Top Countries and Regions in the Fight Against Global Poverty

  1. Denmark has placed either first or second in the Center for Global Development’s Commitment to Development Index (CDI) for the past five years. The index ranks the fight against global poverty by the contribution of the 27 richest countries. It measures each nation on policy areas such as aid, trade and finance. Denmark spends 0.72 percent of its Gross National Income (GNI) on foreign aid, meeting U.N. targets. Denmark also boasts above-average trade policies in regards to creating an economic atmosphere where developing countries can actually grow. 
  2. Sweden budgets out more of its GNI than any other country on the CDI with 1.01 percent while also having the most pro-environment record. Sweden also has trade policies that benefit developing nations. Another important contribution to Sweden’s world standing is its acceptance of refugees since the country is taking in the highest percentage of refugees per capita.
  3. Europe as a whole performs as one of the best in the fight against global poverty. CDI rankings have only listed European nations in the top five spots within the past five years. In fact, the 2018 CDI has only European nations in the top 10. This is not to say that every individual country within Europe is performing perfectly. The ways in which Europe has performed as a whole in the fight against poverty has allowed for migration from the poorest countries on Earth and contributed to economic gains for the poorer nations. Symbolized by low greenhouse gas emissions and agreements that European nations have committed to, Europe strongly supports the fight against global climate change.
  4. New middle-class African countries have become a symbol of hope to other nations dealing with mass extreme poverty despite centuries of colonialism and imperialism. Poverty involves living on less than $1.99 a day. According to the OECD, a middle-class person lives on between $2 and $10 a day. Having this definition in mind, the term middle-class is rather relative and misguiding. The fight needs financial assistance, openness to migration and solidarity from richer nations. However, the most stable African, Asian and South American nations have to lead the fight against poverty within their geographical regions.

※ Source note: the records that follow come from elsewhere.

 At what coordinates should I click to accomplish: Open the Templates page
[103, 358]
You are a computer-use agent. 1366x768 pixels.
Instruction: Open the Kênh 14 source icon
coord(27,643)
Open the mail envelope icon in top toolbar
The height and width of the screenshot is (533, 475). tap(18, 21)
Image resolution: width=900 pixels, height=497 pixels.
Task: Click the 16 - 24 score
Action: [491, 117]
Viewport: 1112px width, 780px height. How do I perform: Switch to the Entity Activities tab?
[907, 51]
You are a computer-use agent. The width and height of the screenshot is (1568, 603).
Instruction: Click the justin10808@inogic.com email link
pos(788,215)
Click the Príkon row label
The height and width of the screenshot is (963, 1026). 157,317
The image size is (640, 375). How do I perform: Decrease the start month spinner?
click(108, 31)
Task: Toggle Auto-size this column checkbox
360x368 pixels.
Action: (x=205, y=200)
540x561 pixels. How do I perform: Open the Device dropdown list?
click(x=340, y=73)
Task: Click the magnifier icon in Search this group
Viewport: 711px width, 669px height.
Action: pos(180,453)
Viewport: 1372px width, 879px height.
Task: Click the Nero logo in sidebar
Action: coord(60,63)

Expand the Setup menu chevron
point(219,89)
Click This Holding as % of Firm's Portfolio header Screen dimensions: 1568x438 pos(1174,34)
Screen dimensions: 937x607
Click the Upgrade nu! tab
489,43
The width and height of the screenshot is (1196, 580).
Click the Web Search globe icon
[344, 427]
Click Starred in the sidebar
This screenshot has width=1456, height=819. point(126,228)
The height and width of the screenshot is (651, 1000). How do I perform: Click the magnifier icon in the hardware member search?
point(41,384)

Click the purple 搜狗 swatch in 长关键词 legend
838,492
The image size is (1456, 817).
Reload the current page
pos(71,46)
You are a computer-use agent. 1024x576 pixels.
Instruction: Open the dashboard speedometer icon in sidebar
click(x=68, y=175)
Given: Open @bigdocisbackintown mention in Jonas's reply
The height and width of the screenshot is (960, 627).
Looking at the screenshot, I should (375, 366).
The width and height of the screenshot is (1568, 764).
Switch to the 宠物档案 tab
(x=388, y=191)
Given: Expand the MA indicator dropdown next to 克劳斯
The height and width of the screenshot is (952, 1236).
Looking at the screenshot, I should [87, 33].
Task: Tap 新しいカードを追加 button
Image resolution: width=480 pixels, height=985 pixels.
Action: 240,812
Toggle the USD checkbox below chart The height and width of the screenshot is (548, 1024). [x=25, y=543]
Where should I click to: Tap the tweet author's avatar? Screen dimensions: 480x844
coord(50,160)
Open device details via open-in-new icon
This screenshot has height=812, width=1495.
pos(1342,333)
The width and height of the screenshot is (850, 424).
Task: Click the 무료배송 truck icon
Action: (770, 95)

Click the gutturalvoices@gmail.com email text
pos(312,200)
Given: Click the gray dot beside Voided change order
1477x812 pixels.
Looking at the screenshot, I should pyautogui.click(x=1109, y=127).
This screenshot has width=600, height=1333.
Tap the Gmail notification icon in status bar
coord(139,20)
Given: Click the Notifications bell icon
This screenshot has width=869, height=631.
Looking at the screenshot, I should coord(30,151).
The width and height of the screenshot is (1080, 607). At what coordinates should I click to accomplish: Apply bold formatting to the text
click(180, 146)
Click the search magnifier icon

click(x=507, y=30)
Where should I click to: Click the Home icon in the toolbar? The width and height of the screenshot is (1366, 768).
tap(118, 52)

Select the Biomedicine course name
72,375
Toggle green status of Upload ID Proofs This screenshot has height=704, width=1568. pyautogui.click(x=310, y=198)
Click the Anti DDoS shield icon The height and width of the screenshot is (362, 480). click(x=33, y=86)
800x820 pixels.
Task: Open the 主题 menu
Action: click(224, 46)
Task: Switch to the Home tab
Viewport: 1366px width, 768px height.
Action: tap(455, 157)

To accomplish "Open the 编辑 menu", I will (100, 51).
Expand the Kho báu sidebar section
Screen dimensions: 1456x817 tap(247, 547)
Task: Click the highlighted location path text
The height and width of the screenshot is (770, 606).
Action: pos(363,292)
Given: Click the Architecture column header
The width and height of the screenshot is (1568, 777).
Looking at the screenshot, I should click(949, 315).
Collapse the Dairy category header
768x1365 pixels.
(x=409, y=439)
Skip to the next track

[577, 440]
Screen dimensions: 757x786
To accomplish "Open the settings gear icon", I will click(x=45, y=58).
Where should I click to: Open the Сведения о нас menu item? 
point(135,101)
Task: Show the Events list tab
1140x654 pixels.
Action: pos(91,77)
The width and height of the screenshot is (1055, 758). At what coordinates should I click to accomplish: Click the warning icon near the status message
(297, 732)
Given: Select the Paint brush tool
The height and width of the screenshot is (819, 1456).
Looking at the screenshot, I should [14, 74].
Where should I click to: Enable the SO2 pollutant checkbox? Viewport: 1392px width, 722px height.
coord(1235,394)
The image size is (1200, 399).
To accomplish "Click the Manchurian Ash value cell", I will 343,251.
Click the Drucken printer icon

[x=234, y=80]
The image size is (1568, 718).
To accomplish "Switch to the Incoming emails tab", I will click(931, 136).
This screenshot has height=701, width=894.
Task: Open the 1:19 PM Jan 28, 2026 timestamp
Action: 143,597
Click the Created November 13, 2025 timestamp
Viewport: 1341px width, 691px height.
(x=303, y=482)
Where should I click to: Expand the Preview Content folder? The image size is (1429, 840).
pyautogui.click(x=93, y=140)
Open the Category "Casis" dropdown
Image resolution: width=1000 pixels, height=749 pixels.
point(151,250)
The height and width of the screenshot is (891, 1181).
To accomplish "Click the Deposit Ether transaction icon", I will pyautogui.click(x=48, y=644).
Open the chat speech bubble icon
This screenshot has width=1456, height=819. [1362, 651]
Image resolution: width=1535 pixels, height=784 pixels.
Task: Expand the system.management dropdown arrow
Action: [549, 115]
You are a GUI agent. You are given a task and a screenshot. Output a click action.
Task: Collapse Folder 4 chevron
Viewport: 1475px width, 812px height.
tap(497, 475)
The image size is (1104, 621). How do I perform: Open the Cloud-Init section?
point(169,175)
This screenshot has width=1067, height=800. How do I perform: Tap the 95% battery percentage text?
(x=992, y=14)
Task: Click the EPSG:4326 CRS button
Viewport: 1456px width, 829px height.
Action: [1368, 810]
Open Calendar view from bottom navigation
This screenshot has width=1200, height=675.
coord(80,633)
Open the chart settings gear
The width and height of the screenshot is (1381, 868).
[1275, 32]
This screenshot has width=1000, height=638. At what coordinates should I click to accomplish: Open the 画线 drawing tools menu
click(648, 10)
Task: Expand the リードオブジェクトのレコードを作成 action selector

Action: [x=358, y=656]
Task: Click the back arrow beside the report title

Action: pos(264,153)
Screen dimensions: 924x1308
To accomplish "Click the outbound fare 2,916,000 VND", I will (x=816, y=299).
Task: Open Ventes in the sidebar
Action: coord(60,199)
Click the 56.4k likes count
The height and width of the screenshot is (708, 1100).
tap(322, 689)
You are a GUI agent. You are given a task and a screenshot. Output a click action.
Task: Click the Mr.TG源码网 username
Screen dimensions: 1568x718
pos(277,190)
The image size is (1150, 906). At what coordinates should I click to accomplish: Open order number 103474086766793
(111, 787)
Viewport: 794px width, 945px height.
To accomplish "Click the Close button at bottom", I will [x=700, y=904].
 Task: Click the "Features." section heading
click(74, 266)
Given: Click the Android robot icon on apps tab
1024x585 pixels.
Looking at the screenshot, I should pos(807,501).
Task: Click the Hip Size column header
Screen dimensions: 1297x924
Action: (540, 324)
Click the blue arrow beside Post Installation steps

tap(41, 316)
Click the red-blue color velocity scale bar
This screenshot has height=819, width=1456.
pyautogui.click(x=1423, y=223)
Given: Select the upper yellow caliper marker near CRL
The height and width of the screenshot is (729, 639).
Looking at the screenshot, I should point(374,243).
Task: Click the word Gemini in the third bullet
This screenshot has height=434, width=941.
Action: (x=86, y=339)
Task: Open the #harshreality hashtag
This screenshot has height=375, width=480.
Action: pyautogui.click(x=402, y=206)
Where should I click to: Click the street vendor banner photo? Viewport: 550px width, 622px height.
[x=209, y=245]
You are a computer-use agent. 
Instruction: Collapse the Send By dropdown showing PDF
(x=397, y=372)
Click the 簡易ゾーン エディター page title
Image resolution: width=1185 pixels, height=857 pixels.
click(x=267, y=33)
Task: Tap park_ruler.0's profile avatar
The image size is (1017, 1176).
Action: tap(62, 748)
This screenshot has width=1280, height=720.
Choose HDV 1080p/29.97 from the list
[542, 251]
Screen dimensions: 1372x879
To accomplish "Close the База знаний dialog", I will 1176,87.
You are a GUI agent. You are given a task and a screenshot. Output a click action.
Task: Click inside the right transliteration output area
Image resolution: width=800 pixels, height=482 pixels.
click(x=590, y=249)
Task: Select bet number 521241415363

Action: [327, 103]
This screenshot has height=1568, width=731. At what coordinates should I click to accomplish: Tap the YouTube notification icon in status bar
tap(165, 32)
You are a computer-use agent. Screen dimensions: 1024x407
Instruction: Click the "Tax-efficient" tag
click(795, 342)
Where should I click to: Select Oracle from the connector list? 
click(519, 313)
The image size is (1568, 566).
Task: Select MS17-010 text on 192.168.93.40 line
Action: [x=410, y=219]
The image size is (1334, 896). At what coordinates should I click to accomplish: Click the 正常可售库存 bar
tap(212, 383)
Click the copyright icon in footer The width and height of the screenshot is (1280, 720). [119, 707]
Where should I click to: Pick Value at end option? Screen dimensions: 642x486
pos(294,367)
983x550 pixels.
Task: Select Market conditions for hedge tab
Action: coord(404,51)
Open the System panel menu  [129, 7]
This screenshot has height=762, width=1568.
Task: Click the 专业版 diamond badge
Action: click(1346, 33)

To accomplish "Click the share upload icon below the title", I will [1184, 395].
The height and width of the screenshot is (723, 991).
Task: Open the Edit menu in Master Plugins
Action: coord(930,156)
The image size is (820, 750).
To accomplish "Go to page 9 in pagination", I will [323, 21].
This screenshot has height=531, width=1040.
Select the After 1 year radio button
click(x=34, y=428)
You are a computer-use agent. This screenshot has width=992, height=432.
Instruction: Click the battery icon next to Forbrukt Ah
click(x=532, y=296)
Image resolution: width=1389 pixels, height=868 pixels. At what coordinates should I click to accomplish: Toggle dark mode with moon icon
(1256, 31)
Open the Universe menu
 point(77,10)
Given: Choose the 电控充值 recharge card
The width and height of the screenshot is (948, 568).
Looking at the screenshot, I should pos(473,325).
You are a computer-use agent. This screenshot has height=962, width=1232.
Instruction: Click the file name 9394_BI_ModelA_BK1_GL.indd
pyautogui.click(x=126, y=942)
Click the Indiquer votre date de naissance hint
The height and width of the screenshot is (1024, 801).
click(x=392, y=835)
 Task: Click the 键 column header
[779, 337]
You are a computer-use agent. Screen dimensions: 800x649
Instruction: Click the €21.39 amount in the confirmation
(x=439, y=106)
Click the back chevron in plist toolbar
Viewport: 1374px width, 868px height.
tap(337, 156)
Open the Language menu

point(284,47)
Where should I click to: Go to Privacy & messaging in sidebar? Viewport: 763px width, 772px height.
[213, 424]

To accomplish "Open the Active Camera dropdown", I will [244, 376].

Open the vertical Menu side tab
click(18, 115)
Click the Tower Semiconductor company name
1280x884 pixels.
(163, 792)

  5. China has most certainly prided itself with its commitment to the fight against global poverty. According to AidData, China spends more money annually on global development projects than the United States. However, the reason many do not consider China as a top performer in the fight against global poverty is that the financial assistance from China is mysterious. The Chinese government does not disclose where the money for foreign aid is going. The majority of the money China gives goes toward profit-driven investments. Nevertheless, in the last 40 years, China has performed well in the fight against global poverty by helping approximately 700 million people out of poverty.  
  6. The United States has had issues in the past with technology sharing and financial transparency. That is not the reason why it is not on the list of top performers. The fact is that there have been little to no improvements made in aid policies. High greenhouse gas emissions and the absence of U.S. participation in climate agreements show that the U.S. is also not doing its fair share in the fight against global climate change. Moreover, the Trump administration proposed a significantly reduced International Affairs Budget for 2020, allotting 24 percent less than what was offered for 2019. The U.S. uses this budget to fight pandemics, provide medications for AIDS and HIV and give relief from natural disasters, among other areas. 

The bottom line is that most nations have made improvements in the fight against global poverty, but every developed nation can do more. Through global participation, poverty can be alleviated.